C’est là que tout s’est joué, je pense.

Non pas qu’elle aurait gagné autre chose que des coups de savates de la part de la mère Gretchencko si elle s’était risquée à embrasser son commandeur de mari (elle a même franchement bien agi en s’abstenant, surtout quand on sait qu’elle n’avait franchement pas grand-chose à craindre de sa « rivale »).

Mais elle s’est quand même retournée une dernière fois vers l’assemblée au moment de sortir. Ses larmes avaient laissé des sillons de peaux propres sur ses joues là où elles en avaient lavé les couches de maquillages.

Là encore, on a senti le doute. Ca n’a duré qu’une seconde ou deux à tout cassé, mais je suis sûr que c’est à ce moment-là qu’elle aurait pu mettre un terme à cette horrible mascarade.

Je présume qu’elle ne demandait qu’à raconter son histoire en fin de compte. Elle n’arrêtait pas de le faire avec ses concitoyens dans le cadre de ses vidéos d’endoctrinement après tout. Mais ce faisant, on aurait fatalement tout découvert.
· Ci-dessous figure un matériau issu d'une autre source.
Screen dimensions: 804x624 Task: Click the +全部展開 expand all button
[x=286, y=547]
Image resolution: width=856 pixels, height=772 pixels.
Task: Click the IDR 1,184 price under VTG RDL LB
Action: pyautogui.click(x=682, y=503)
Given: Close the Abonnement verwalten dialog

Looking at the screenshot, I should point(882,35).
Le libre arbitre (puisqu’elle s’est rendue compte qu’elle avait devant elle le choix) : voilà tout ce qu’elle avait retrouvé…

L’humanité restituée en quelque sorte (même si l’histoire dira qu’elle a pris la mauvaise direction malgré tout).
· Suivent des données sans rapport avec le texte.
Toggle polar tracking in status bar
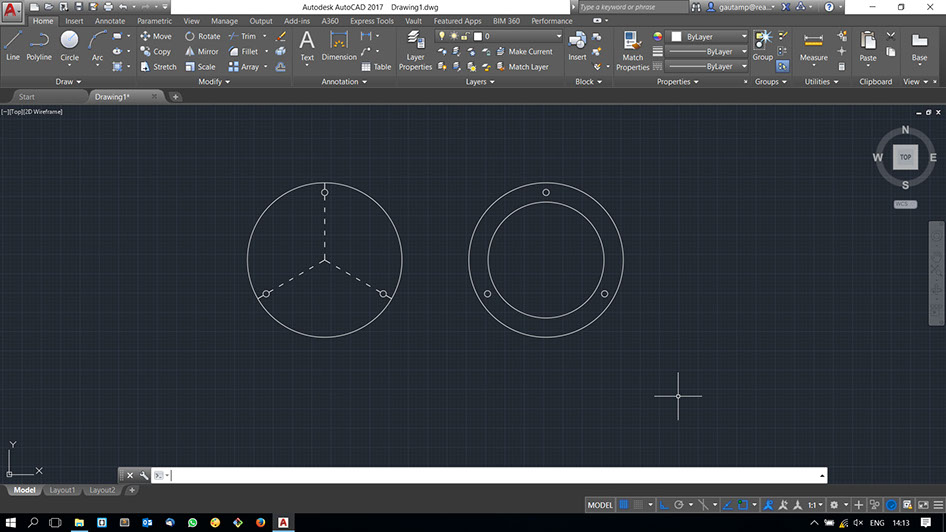The height and width of the screenshot is (532, 946). 679,505
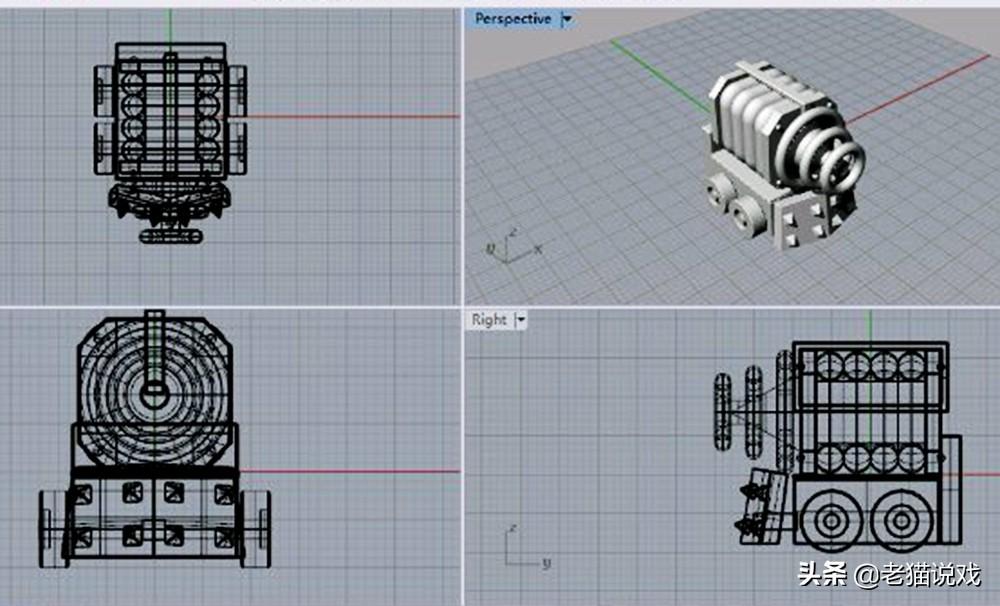Click the Perspective viewport title label

(x=513, y=19)
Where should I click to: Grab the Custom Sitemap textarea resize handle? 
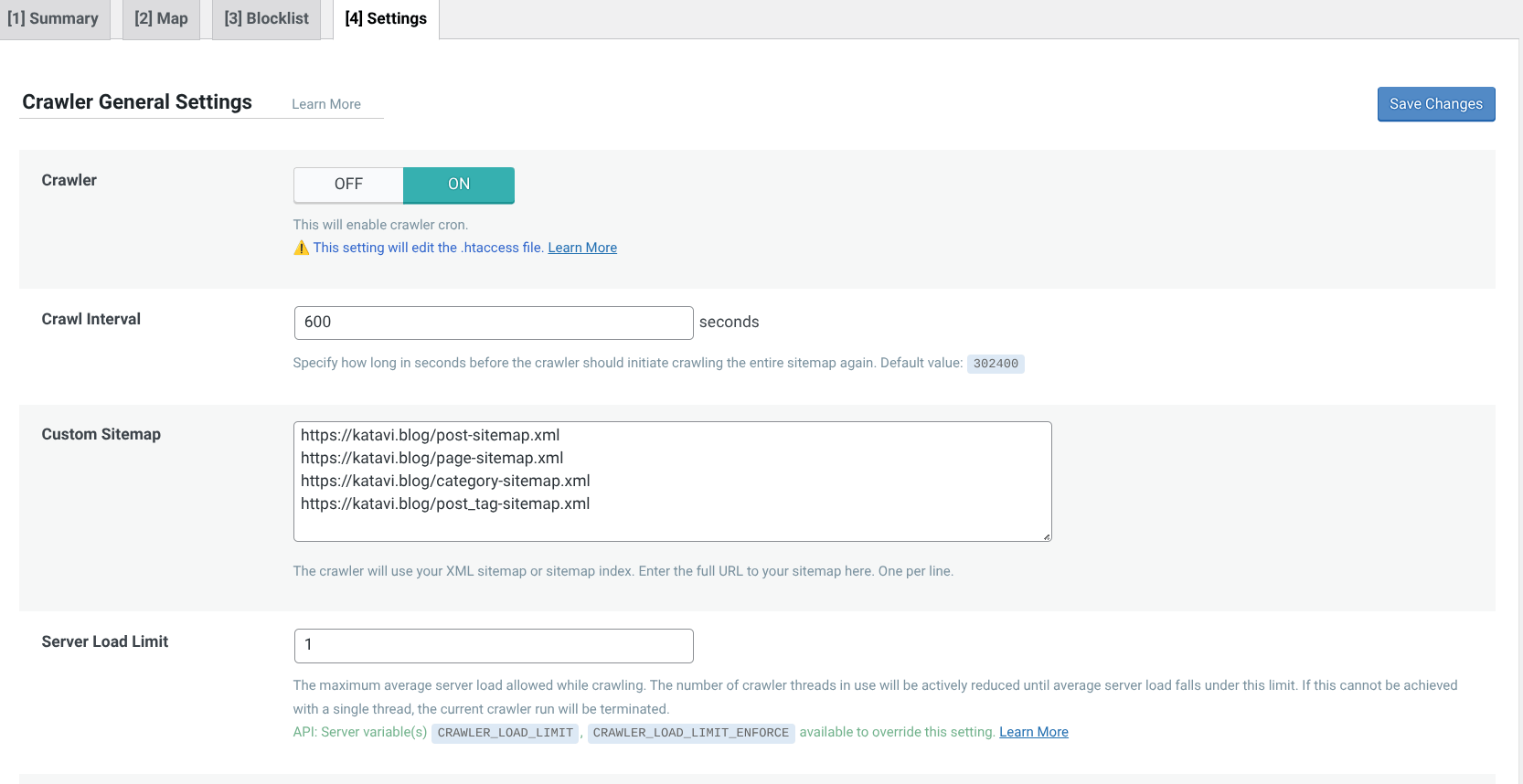1046,536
« Mais long et amer est le chemin qui des ténèbres mène à la lumière » : se racheter devenait possible mais tellement difficile. Je demeure persuadé que Gretchencko aurait tout fait pour donner une chance de rédemption à Lilith malgré ses exactions. Si cela pouvait éviter des morts inutiles et des souffrances supplémentaires, je suis sûr qu’il l’aurait fait. Parce qu’elle n’était pas Khor et qu’il n’aurait probablement pas suffi de la tuer pour mettre un terme à toute cette folie : il nous fallait son concours pour que ça se passe sans trop de dommages…

Et parce qu’elle venait de manifester un doute équivoque. Même, si nous ne savions pas encore l’entièreté de son parcours : une forme de remord était peut-être possible.

Nous n’avons réellement appris à connaître la reine du treizième que par ses pires côtés : ce qui me conduit à dire que j’ai toujours été sans doute trop partial en ce qui la concerne. Mais il aurait fallu évidemment qu’elle fasse des sacrifices…

Ce ne sont pourtant pas de vulgaires sanctions ou retombées (quelles que soient leur gravité) qui auraient pu faire peur à Lilith (pas après tout ce qu’elle avait vécu). On est en droit de penser qu’elle s’y serait pliée non sans un sens de responsabilité : puisqu’elle se conformait elle-même à ses propres lois débiles (et surtout à ses châtiments).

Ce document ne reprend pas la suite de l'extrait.